Man, I looked at the all the projections a few minutes ago, and they almost all have it going pretty much up the center slightly to the left in Louisiana. My city is only a few counties north of the gulf, we're in the eye's path right now. After seeing that I'm getting a little anxious, but I'm remembering, that this thing could go anywhere at this point. It's not even in the Gulf yet and it's still just a TS right now. Guess it's time to glue myself to the TV.


----------



## susan tuck (Mar 28, 2006)

Please be careful you guys. Let us know if there is anything we can do in the next coming days.


----------



## Bob Scott (Mar 30, 2006)

One of our club members is with Homeland Security at the airport here. She just left for NO and expects to ride out the storm on a cot in the airport. 
Stay safe folks!


----------



## Howard Gaines III (Dec 26, 2007)

They need to name the next storm "Joe" because it's all a big blow! =D> 
From the First State, also the one Joe Biden is from...=; :-\"


----------



## susan tuck (Mar 28, 2006)

Obviously I am not a moderator but I would ask that we leave our opinions about politics or those running for political office out of threads that have nothing to do with politics. See, you make a snotty remark about one person or party, then I feel compelled to make an equally snotty remark about someone else from the other party, which considering we are on a hurricane thread would be oh so easy to do considering recent history.


----------



## Gillian Schuler (Apr 12, 2008)

Hope you all keep safe - have just seen it on our Swiss News.


----------



## kim guidry (Jan 11, 2008)

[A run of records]
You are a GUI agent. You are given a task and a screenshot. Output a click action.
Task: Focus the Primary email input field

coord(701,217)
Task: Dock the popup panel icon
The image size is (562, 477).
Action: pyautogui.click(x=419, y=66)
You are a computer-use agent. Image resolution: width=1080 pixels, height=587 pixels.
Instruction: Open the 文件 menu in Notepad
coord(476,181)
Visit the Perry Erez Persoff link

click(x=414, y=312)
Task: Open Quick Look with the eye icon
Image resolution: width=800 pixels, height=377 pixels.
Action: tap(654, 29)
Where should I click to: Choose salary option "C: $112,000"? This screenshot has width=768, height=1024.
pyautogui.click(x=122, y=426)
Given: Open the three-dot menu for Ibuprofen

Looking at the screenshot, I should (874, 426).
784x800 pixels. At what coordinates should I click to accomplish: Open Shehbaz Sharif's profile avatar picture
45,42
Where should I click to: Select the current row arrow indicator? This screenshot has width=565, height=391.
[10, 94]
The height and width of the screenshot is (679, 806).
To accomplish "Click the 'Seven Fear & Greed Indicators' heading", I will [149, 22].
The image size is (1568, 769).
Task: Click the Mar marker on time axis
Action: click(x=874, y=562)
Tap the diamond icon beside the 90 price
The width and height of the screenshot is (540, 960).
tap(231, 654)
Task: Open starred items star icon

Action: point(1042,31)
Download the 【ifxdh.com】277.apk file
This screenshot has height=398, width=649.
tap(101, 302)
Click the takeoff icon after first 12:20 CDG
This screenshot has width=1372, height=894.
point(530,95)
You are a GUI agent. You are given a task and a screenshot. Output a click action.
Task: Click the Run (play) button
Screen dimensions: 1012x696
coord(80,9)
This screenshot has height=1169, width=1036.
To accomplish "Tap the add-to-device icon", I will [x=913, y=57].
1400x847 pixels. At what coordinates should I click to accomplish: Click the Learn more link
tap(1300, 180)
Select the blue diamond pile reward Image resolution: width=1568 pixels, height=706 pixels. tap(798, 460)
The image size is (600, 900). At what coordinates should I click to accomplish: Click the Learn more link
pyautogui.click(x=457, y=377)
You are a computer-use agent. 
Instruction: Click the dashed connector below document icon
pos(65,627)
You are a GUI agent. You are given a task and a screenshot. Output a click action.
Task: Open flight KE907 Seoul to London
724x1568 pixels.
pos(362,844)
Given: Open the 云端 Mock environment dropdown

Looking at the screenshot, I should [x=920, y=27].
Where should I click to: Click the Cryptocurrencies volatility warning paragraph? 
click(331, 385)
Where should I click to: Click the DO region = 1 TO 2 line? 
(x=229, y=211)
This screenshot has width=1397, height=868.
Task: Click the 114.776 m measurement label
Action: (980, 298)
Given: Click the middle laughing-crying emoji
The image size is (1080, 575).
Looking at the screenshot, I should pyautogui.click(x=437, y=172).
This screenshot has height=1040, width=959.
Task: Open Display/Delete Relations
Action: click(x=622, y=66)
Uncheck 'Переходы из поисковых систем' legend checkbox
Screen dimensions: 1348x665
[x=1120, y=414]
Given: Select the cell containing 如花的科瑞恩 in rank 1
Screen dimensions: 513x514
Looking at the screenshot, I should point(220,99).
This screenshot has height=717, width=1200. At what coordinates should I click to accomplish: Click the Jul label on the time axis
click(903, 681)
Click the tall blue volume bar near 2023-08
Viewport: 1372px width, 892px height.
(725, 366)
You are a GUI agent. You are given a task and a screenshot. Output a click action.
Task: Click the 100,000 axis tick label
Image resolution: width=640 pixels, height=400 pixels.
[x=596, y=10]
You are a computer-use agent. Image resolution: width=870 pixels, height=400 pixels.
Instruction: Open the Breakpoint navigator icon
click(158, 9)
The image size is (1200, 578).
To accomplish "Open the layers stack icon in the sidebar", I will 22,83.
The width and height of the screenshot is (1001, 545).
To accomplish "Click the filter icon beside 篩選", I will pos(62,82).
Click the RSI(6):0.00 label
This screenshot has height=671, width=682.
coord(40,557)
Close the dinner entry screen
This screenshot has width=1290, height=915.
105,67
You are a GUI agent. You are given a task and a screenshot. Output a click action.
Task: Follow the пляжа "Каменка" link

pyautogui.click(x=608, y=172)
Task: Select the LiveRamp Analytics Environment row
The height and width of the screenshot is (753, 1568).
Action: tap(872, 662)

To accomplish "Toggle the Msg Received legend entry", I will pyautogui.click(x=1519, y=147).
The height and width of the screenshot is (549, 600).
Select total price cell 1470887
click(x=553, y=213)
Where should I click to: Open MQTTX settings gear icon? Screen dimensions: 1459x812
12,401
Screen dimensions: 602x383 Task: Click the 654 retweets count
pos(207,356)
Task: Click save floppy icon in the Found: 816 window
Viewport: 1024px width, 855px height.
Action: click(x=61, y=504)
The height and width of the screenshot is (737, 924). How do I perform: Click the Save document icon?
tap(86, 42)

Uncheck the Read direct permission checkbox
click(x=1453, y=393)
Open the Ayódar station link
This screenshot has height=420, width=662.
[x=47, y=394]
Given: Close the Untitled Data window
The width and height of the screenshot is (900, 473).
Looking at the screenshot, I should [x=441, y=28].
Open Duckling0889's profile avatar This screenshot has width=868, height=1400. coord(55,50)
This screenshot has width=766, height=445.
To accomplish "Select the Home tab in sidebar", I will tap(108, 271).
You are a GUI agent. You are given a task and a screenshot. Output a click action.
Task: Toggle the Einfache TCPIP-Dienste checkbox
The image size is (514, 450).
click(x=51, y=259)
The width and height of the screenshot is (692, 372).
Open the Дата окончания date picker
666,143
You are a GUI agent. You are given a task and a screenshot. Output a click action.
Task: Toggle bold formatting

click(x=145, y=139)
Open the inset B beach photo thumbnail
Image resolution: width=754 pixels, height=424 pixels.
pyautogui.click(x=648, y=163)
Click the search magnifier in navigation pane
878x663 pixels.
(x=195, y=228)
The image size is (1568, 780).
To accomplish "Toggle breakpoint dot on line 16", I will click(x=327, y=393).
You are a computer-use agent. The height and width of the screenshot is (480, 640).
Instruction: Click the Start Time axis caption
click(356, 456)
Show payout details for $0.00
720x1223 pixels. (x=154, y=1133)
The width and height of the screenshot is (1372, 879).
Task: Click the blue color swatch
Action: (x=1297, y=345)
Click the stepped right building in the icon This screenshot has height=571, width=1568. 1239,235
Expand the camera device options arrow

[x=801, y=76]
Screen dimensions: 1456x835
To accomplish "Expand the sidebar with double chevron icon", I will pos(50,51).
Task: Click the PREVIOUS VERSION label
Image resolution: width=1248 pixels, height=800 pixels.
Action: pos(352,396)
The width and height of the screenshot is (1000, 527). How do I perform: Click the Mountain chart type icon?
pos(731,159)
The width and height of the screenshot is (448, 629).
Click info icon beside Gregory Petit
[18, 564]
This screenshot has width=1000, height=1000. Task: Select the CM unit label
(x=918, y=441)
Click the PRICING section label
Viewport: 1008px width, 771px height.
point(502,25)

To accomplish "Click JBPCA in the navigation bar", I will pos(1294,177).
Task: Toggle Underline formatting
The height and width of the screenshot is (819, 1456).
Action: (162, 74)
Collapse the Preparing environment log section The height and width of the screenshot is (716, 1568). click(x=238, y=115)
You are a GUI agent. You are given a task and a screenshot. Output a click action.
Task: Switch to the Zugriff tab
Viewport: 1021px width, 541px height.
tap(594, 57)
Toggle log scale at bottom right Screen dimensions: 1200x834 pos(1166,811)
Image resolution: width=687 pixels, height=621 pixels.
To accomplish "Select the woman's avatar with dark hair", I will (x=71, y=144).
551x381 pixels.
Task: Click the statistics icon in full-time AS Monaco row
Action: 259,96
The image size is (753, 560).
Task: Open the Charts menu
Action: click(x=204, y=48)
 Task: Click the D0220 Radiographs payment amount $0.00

» **COMPLETE THE FOLLOWING**
(A) Extract the hurricane forum thread in full, word for word.
(B) Copy the records from the line holding "I will pos(1294,177)." through the final line of the records, both included, character for character.

» **FULL ANSWERS**
(A)
Man, I looked at the all the projections a few minutes ago, and they almost all have it going pretty much up the center slightly to the left in Louisiana. My city is only a few counties north of the gulf, we're in the eye's path right now. After seeing that I'm getting a little anxious, but I'm remembering, that this thing could go anywhere at this point. It's not even in the Gulf yet and it's still just a TS right now. Guess it's time to glue myself to the TV.


----------



## susan tuck (Mar 28, 2006)

Please be careful you guys. Let us know if there is anything we can do in the next coming days.


----------



## Bob Scott (Mar 30, 2006)

One of our club members is with Homeland Security at the airport here. She just left for NO and expects to ride out the storm on a cot in the airport. 
Stay safe folks!


----------



## Howard Gaines III (Dec 26, 2007)

They need to name the next storm "Joe" because it's all a big blow! =D> 
From the First State, also the one Joe Biden is from...=; :-\"


----------



## susan tuck (Mar 28, 2006)

Obviously I am not a moderator but I would ask that we leave our opinions about politics or those running for political office out of threads that have nothing to do with politics. See, you make a snotty remark about one person or party, then I feel compelled to make an equally snotty remark about someone else from the other party, which considering we are on a hurricane thread would be oh so easy to do considering recent history.


----------



## Gillian Schuler (Apr 12, 2008)

Hope you all keep safe - have just seen it on our Swiss News.


----------



## kim guidry (Jan 11, 2008)

(B)
To accomplish "Click JBPCA in the navigation bar", I will pos(1294,177).
Task: Toggle Underline formatting
The height and width of the screenshot is (819, 1456).
Action: (162, 74)
Collapse the Preparing environment log section The height and width of the screenshot is (716, 1568). click(x=238, y=115)
You are a GUI agent. You are given a task and a screenshot. Output a click action.
Task: Switch to the Zugriff tab
Viewport: 1021px width, 541px height.
tap(594, 57)
Toggle log scale at bottom right Screen dimensions: 1200x834 pos(1166,811)
Image resolution: width=687 pixels, height=621 pixels.
To accomplish "Select the woman's avatar with dark hair", I will (x=71, y=144).
551x381 pixels.
Task: Click the statistics icon in full-time AS Monaco row
Action: 259,96
The image size is (753, 560).
Task: Open the Charts menu
Action: click(x=204, y=48)
 Task: Click the D0220 Radiographs payment amount $0.00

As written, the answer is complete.